For complex systems, maintenance costs represent very often a high proportion of the overall ownership and operating cost. Maintenance actions should then be planned in the best possible way in order to avoid failures at an acceptable cost. An efficient maintenance planning defines when and to which extent the system should be repaired. The environmental conditions and other influencing factors should also be taken into account when seeking for optimal maintenance policies.

Maintenance optimization requires to develop mathematical models which allow to assess the maintained system performance in terms of reliability and availability and to find the best trade-off between preventive and corrective maintenance costs. Different kinds of models are necessary to make optimal maintenance decisions : deterioration models (both at the component and system level), models for the effect of maintenance actions, maintenance policies models. The envisioned breakthroughs within this project towards improved reliability/availability performance and optimal maintenance policies are made possible thanks to advanced probabilistic modeling and statistical treatment of available data to build these different required models.

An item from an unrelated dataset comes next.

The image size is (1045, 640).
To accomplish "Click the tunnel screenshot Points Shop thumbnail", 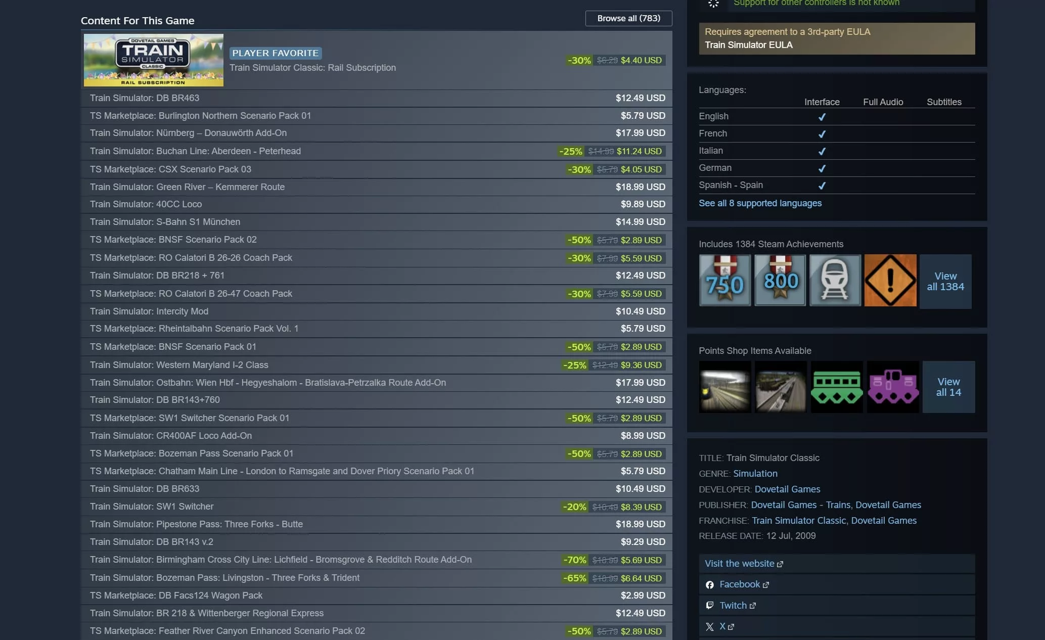I will click(724, 387).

In this framework, this project aims at providing a platform to initiate a joint work between two teams of PERSYVAL- lab (LJK/FIGAL and GIPSA-lab/SAIGA) - together with one external partner from Troyes University of Technology) - and to prepare more formal and thorough collaborations to address these different key issues in reliability and maintenance modelling in a consistent and comprehensive way.

General model

In this project, we consider an aging system (installation), characterized by its lifetime which is modeled by a probability distribution. Besides the physical aging process, the system suffers from deterioration and other external factors due to the harsh and dynamic environmental conditions in which it operates. The deterioration and the other factors can be seen as covariates impacting the failure intensity and their impact can be modeled similarly to the proportional hazard model. The deterioration and environmental conditions modeling are assumed to be modeled by stochastic processes, either continuous or discrete. When the conditional lifetime distribution of the complex system considering the random factors is derived, then the future behavior of the system is predictable and hence the maintenance operations can be planned.

Maintenance actions are supposed to be imperfect, i.e. after a maintenance the system is not renewed (As Good As New, AGAN) and its failure intensity is only decreased. The corrective maintenances (CM) occur just after a failure. Since their aim is to put, as soon as possible, the system into a state in which it can perform its function again, their effect can be supposed to be As Bad As Old (ABAO). It means that the maintenance action can only render the system failure intensity to be the same as just before failure. Then, a Non Homogeneous Poisson Process (NHPP) is suitable to model the CM times. This process covers a large set of cases and can generate various types of time depending failure intensities. The preventive maintenances (PM) reduce the failure intensity to a level between ABAO and AGAN. Then, virtual age models (Kijima 1989, "Some results for repairable systems with general repair" Journal of Applied Probability) can be used. In these models we distinguish the real age, which is the time elapsed since the system was new, and the virtual age, which describes its present condition when compared to a new system. The virtual age is redefined at failures according to the type of repair performed and it runs along with the true time between repairs.


Once the system’s deterioration/lifetime and the maintenance actions are modeled, the main objective will be to propose an optimal planning of the future maintenance operations, in other words, to optimize the maintenance policy. Based on the modeling assumptions and the available data, we will focus on the following main methodological challenges, that will structure the project research agenda.

  1. Maintenance times, deterioration and environmental conditions modeling by using stochastic processes, 2. Maintenance effect modeling by using virtual age models,
  2. Model calibration using parametric statistical methods,
  3. Failure prediction (prognostics) considering available data (large scale data) (on-line or off line),
  4. Developing optimal maintenance policy (after the last observed maintenance time) for failure prevention,
  5. Maintenance optimization with respect to economic, availability and feasibility constraints.

Some of the project results will be integrated in a software tool, making available the developed models for mainte- nance decision-makers.